One way or another, a lot of current therapeutic practice is an attempt to "get therapy to scale", with associated compromises. Human therapists are "good enough", not "perfect". We find approaches that tend to work, gather evidence that they work, create educational materials and train people up to produce more competent practitioners of those approaches, then throw them at the world. This process is subject to the same enshittification pressures and compromises that any attempts at scaling are. (The world of "influencer" and "life coach" nonsense even more so.)

I expect something akin to "ChatGPT therapy" to ultimately fit somewhere in this landscape. My hope is that it's somewhere between self-help books and human therapy. I do hope it doesn't completely steamroll the aspects of real therapy that are grounded in "it's the [human] relationship that heals". (And I do worry that it will.) I expect LLMs to remain a pretty poor replacement for this for a long time, even in a scenario where they are "better than human" at other cognitive tasks.

But I do think some therapy modalities (not just influencer and life coach nonsense) are a place where LLMs could fit in and make things better with "scale". Whatever it is, it won't be a drop-in replacement, I think if it goes this way we'll (have to) navigate new compromises and develop new therapy modalities for this niche that are relatively easy to "teach" to an LLM, while being effective and safe.

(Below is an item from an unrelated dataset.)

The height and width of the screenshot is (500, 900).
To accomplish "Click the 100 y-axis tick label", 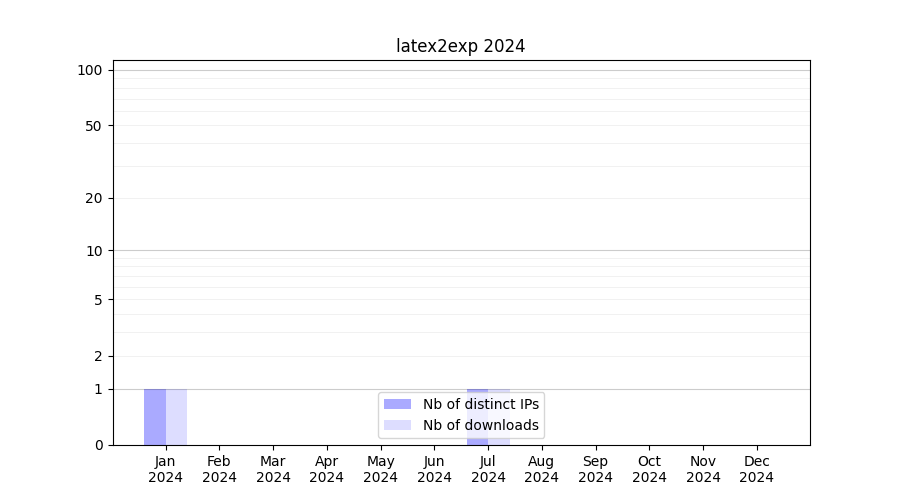I will click(x=90, y=70).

Personally, the main reason I think replacing human therapists with LLMs would be wildly irresponsible isn't "it's the relationship that heals", its an LLM's ability to remain grounded and e.g. "escalate" when appropriate. (Like recognizing signs of a suicidal client and behaving appropriately, e.g. pulling a human into the loop. I trust self-driving cars to drive more safely than humans, and pull over when they can't [after ~$1e11 of investment]. I have less trust for an LLM-driven therapist to "pull over" at the right time.)

To me that's a bigger sense in which "you shouldn't call it therapy" if you hot-swap an LLM in place of a human. In therapy, the person on the other end is a medical practitioner with an ethical code and responsibilities. If anything, I'm relying on them to wear that hat more than I'm relying on them to wear a "capable of human relationship" hat.